I am a complete noob when it comes to hardware for molecular modeling, and i was wondering how was the performance of AMD graphic cards for this kinds of tasks. I know AMD cards where preferred over nvidia for criptomining because they where suposedly most suited for calculations, but i have never seen a benchmark using AMD cards for molecular modeling.
Would you mind explaining to me why AMD cards are not used for this? And if they are suited, are they better or worse than Nvidia?
I thank you kindly for taking your time (and money) to do these tests, it has been extremely useful!.

Posted on 2018-12-26 22:19:09
Alexey Trubitsyn

I was not the one who had been asked, never the less hope this will help you. AMD cards are not used so widely for molecular modeling due to historical reasons: NVIDIA were the first to deal with GPU computing. People first tried to use triangles and textures to do scientific computations on a GPU. NVIDIA supported that approach and developed a first library which would make it easier to write this kind of software. CUDA was very restricted at first, but due to the lack of competitors it got widely adopted.
The question "are they better or worse" as it always does with such questions boils down to details like:
What exectly do you need in your project?
Performance? Both sides compete with each other time to time. AMD cards may be slightly more efficient in terms of computation per $USD.
Community support? CUDA has been experimented widely by the academic researchers over the years. Have been seeing many supercomputing centres installing Nvidia. Though OpenCL is catching up recently.
Programming productivity? NVIDIA CUDA porgramming is relatively simpler as it only needs to support its own GPU. The Unified Memory also might be a big deal for certain people.
Profiling and debugging capability? Both got their own software tools that are about equal as for me.
Stable driver support? Have been using Nvidia driver on Linux platform with no major problems what so ever. Had some compatibility difficalties with AMD drivers on Linux with various hardware.
Vendor independence? The main great feature of OpenCL is heterogeneous computing: same code can be launched on GPU, CPU, etc. With AMD card you’ll be using OpenCL wich can run NVIDIA card also, but you will certainly face performance issues during such transformation. Take a look at this paper for detailes: https://www.spiedigitallibr...
P.S. If you are new to the field I would strongly recomend NVIDIA + CUDA for your tasks mainly due to tons of tutorials online, bigger community and the ease of getting your system up and running. Best of luck in your research!
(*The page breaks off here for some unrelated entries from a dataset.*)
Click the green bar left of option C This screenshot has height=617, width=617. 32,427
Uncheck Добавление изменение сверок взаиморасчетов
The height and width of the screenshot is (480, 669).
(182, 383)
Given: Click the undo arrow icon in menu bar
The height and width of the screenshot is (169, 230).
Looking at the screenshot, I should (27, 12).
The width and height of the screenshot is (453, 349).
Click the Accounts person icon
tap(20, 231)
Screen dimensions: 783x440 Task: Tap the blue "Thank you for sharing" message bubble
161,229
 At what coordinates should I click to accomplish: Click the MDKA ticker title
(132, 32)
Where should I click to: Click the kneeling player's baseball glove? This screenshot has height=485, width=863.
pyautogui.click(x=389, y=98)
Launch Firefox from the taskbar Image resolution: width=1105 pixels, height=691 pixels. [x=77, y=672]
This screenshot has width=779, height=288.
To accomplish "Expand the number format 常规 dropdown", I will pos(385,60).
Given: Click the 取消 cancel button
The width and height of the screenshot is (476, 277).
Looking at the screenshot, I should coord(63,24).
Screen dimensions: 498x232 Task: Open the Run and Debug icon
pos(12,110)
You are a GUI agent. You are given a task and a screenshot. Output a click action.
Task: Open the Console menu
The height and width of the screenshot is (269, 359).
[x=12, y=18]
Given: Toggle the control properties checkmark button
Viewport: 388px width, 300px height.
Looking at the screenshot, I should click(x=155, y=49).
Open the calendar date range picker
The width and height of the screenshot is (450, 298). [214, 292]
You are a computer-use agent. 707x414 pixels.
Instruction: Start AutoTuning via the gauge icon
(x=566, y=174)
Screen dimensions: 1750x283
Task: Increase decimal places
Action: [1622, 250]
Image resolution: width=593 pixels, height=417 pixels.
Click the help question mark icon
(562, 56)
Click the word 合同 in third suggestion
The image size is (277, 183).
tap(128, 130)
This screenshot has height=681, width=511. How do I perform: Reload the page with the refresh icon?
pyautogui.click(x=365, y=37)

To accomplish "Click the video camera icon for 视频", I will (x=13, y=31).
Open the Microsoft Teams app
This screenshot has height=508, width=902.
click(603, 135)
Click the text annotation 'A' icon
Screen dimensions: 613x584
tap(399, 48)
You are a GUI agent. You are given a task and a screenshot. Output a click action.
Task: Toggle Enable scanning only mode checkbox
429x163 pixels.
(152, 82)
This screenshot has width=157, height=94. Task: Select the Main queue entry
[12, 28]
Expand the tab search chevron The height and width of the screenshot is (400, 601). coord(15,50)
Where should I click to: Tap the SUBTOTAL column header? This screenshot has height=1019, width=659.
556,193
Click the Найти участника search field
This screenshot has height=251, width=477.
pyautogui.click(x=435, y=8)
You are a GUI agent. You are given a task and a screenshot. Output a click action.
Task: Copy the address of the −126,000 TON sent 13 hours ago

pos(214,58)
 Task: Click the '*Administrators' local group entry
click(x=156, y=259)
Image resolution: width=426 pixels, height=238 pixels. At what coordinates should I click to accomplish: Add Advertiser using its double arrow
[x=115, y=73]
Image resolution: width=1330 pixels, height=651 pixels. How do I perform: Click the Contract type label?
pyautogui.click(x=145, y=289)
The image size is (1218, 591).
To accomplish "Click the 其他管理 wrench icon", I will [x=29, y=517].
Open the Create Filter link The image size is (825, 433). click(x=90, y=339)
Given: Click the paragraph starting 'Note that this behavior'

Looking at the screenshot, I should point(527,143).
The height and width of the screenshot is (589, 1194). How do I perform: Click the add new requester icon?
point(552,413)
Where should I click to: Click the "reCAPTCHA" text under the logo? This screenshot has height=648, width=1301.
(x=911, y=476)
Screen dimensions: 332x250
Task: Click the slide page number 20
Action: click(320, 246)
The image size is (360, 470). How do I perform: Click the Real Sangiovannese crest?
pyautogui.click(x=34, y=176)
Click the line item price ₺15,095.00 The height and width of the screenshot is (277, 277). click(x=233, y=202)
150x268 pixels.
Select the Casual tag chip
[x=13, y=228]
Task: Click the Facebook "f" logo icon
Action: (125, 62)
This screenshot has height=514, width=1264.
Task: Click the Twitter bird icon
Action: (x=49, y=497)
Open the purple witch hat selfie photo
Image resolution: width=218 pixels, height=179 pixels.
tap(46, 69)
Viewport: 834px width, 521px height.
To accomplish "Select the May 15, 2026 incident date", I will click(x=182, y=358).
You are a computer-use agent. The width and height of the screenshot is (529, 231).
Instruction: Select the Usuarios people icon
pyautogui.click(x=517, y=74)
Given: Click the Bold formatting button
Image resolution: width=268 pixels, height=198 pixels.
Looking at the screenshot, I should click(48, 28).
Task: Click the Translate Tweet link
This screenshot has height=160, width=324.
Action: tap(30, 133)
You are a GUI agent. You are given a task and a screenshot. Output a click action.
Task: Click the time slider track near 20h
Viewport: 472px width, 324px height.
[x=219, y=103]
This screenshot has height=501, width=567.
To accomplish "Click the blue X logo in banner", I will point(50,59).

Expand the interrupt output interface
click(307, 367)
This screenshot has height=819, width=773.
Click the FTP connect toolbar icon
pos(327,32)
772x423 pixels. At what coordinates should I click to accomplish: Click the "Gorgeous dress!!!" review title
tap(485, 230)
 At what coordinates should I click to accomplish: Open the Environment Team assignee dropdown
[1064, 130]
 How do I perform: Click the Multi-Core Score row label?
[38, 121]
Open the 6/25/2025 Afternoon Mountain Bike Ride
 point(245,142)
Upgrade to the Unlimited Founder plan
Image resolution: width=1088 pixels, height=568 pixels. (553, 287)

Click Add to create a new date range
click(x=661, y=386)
Posted on 2019-01-13 17:14:47
Donald Kinghorn

Thank you Alexey! I had forgotten to add this post to my comment monitoring!

Posted on 2019-01-14 19:29:56
Fernando Bachega

Hi Dr Donald Kinghorn. Thanks for such nice review.

I'm a NaMD user and considering buying the following CPU + GPU:

AMD Ryzen 7 2700X c/ Wraith Prism Cooler, Octa Core, Cache 20MB, 3.7GHz (Max Turbo 4.35GHz) AM4 - YD270XBGAFBOX

VGA EVGA NVIDIA GeForce GTX 1080 FTW 8GB, GDDR5, 256 Bits - 08G-P4-6286-KR

Do you think it's a good setup for someone with a limited budget?

Thanks a lot for you attention.

Posted on 2019-01-05 02:10:12
TA Nie

Not the writer, but that will be a decent machine and get the job done for sure.

Posted on 2019-01-14 17:52:04
Donald Kinghorn

Thank you for responding to the question ... I do agree ... and I have added myself to the comment notification list now :-)

Posted on 2019-01-14 19:32:00